REQUIRED WORK
Please copy the following lines word for word, leaving every line as it appears.
● ● ● ● ● ● ●
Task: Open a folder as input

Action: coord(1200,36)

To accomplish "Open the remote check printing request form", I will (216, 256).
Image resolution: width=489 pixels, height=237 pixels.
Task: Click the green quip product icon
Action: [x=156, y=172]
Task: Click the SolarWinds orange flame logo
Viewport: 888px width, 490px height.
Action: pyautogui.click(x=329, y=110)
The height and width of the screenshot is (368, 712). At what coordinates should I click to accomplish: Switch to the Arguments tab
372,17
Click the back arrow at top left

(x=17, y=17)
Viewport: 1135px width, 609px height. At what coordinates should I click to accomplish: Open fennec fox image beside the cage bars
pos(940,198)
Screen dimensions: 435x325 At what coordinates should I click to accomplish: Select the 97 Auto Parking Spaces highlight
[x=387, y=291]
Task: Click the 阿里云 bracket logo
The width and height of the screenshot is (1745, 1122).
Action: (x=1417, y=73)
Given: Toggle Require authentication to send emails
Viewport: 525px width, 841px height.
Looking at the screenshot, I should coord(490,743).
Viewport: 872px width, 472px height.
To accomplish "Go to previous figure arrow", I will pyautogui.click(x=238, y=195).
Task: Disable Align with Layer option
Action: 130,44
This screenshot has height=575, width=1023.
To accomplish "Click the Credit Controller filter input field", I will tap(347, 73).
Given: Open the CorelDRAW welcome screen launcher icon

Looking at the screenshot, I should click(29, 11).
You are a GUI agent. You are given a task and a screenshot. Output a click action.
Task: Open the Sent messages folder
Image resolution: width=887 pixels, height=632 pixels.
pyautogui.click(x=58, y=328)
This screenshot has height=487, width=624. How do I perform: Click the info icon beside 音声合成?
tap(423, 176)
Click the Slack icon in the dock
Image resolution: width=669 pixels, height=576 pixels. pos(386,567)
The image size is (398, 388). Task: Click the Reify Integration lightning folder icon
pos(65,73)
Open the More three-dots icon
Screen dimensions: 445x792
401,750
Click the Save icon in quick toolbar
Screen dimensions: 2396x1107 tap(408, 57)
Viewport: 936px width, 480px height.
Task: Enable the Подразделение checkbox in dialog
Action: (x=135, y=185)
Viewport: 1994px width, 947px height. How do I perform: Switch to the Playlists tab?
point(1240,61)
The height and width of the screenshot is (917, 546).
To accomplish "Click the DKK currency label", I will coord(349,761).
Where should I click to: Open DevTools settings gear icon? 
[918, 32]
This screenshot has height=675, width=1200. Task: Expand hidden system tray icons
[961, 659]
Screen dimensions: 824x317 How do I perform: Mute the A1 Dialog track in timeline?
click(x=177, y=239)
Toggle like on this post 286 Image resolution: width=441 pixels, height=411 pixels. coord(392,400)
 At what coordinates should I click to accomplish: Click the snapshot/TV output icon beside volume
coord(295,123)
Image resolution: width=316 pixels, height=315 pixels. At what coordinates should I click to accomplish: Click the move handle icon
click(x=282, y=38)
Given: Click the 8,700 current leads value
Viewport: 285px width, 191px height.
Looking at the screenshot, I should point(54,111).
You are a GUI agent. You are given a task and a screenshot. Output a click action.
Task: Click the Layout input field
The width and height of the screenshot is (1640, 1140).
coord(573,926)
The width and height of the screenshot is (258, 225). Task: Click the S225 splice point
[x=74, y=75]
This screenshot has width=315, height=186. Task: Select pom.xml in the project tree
● ● ● ● ● ● ●
SOLVED EXERCISE
Task: Open a folder as input

Action: coord(1200,36)

To accomplish "Open the remote check printing request form", I will (216, 256).
Image resolution: width=489 pixels, height=237 pixels.
Task: Click the green quip product icon
Action: [x=156, y=172]
Task: Click the SolarWinds orange flame logo
Viewport: 888px width, 490px height.
Action: pyautogui.click(x=329, y=110)
The height and width of the screenshot is (368, 712). At what coordinates should I click to accomplish: Switch to the Arguments tab
372,17
Click the back arrow at top left

(x=17, y=17)
Viewport: 1135px width, 609px height. At what coordinates should I click to accomplish: Open fennec fox image beside the cage bars
pos(940,198)
Screen dimensions: 435x325 At what coordinates should I click to accomplish: Select the 97 Auto Parking Spaces highlight
[x=387, y=291]
Task: Click the 阿里云 bracket logo
The width and height of the screenshot is (1745, 1122).
Action: (x=1417, y=73)
Given: Toggle Require authentication to send emails
Viewport: 525px width, 841px height.
Looking at the screenshot, I should coord(490,743).
Viewport: 872px width, 472px height.
To accomplish "Go to previous figure arrow", I will pyautogui.click(x=238, y=195).
Task: Disable Align with Layer option
Action: 130,44
This screenshot has height=575, width=1023.
To accomplish "Click the Credit Controller filter input field", I will tap(347, 73).
Given: Open the CorelDRAW welcome screen launcher icon

Looking at the screenshot, I should click(29, 11).
You are a GUI agent. You are given a task and a screenshot. Output a click action.
Task: Open the Sent messages folder
Image resolution: width=887 pixels, height=632 pixels.
pyautogui.click(x=58, y=328)
This screenshot has height=487, width=624. How do I perform: Click the info icon beside 音声合成?
tap(423, 176)
Click the Slack icon in the dock
Image resolution: width=669 pixels, height=576 pixels. pos(386,567)
The image size is (398, 388). Task: Click the Reify Integration lightning folder icon
pos(65,73)
Open the More three-dots icon
Screen dimensions: 445x792
401,750
Click the Save icon in quick toolbar
Screen dimensions: 2396x1107 tap(408, 57)
Viewport: 936px width, 480px height.
Task: Enable the Подразделение checkbox in dialog
Action: (x=135, y=185)
Viewport: 1994px width, 947px height. How do I perform: Switch to the Playlists tab?
point(1240,61)
The height and width of the screenshot is (917, 546).
To accomplish "Click the DKK currency label", I will coord(349,761).
Where should I click to: Open DevTools settings gear icon? 
[918, 32]
This screenshot has height=675, width=1200. Task: Expand hidden system tray icons
[961, 659]
Screen dimensions: 824x317 How do I perform: Mute the A1 Dialog track in timeline?
click(x=177, y=239)
Toggle like on this post 286 Image resolution: width=441 pixels, height=411 pixels. coord(392,400)
 At what coordinates should I click to accomplish: Click the snapshot/TV output icon beside volume
coord(295,123)
Image resolution: width=316 pixels, height=315 pixels. At what coordinates should I click to accomplish: Click the move handle icon
click(x=282, y=38)
Given: Click the 8,700 current leads value
Viewport: 285px width, 191px height.
Looking at the screenshot, I should point(54,111).
You are a GUI agent. You are given a task and a screenshot. Output a click action.
Task: Click the Layout input field
The width and height of the screenshot is (1640, 1140).
coord(573,926)
The width and height of the screenshot is (258, 225). Task: Click the S225 splice point
[x=74, y=75]
This screenshot has width=315, height=186. Task: Select pom.xml in the project tree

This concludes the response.